Pero no sirve cualquier tipo de imágenes. Deben ser imágenes que ayuden a vivir, que sirvan para crecer, que muestren un camino para escapar, que te brinden un piélago en el que sumergirse o una nube para flotar, que inflamen el espíritu para emocionarse, y que confundan el entendimiento para aturdirse, para ver claro, para embarullarse... y sobre todo, que inunden tu visión para borrar las imágenes, grises, anodinas, feas, insensatas, obtusas y romas que uno está obligado a ver constantemente. Este tipo de imágenes que el ojo busca porque el cerebro las demanda las producen, más que nadie, los dibujantes.
Un productor de imágenes de proporciones ciclópeas fue el inmenso Emilio Freixas Aranguren, que nació en el Poble Sec de Barcelona el 28 de mayo de 1899 y que pobló de inolvidables imágenes las retinas de los lectores de las páginas de la revista “Lecturas” en los años 30 y las de los los lectores de “Chicos” en los cuarenta, así como las de los lectores de deliciosos libros de cuentos de la Editorial Molino. Asimismo produjo infinidad de portadas para novelas rosa, anuncios, ilustraciones de todo tipo de obras literarias, escenografía teatral, e historietas espléndidas de aventuras de personajes tales como “El capitán Misterio” o “Sadhú”. Su impresionante obra, que sobrepasa la nimia capacidad de este weblog (o lo que sea), se completó con su labor didáctica como enseñante de su impagable arte, a través de sus populares cuadernos de láminas de dibujos. Naturalmente, en la carrera extensísima de Freixas se incluye obra realizada para la editorial de nuestros pecados, la Editorial Bruguera. Como muestra, la portada de este volumen, número 69 de la colección “Autores famosos” de julio de 1953. En ella, allí donde se cruzan los aceros, se protege a la belleza, se da alas a la emoción, se respira la aventura, se aspira la nobleza y, con su contemplación, se disfruta una barbaridad, amigos míos.
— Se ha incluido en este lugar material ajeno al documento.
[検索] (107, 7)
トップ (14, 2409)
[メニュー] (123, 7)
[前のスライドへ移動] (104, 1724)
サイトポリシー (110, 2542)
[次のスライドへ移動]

Los productores de imágenes son así, unos magos de tomo y lomo, como lo fue Emilio Freixas, el grande.
Nota: para los amantes de las curiosidades, aporto aquí un dibujo homenaje de Manuel Vázquez a su admirado Freixas en el que realiza su particular versión de “Sir Black”, un justiciero mago enmascarado emparentado con Mandrake, con Arsenio Lupin y con Spirit que, sin duda, debió cautivar a un juvenil Vázquez allá por 1946. La imagen está tomada del catálogo de la exposición que sobre el dibujante catalán patrocinó Caja Madrid con motivo del centenario de su nacimiento y "comisariada" por Antonio de Mateo Remacha.

3 Comments:

Blogger Rebote said...

Mezcla de alimento e imagen eran mis visitas a la Pasteleria La Lyonesa de Rubi, un buen "suizo" con croisant aderezado por la fantastica e inmensa ilustracion de Freixas que decoraba la pared.

domingo, marzo 12, 2006  
Blogger Los Burgomaestres said...

Nos acaba de despertar el apetito, amigo; el de bollos y el de láminas de Freixas.

lunes, marzo 13, 2006  
Blogger Gordito Relleno said...

Qué gran dibujo de Vázquez. Para uno que se ha tirado un par de horas este finde en la exposición que con motivo del Salón del Cómic de Granada se ha montado del genial autor, no hay calificativos para estas obras de arte.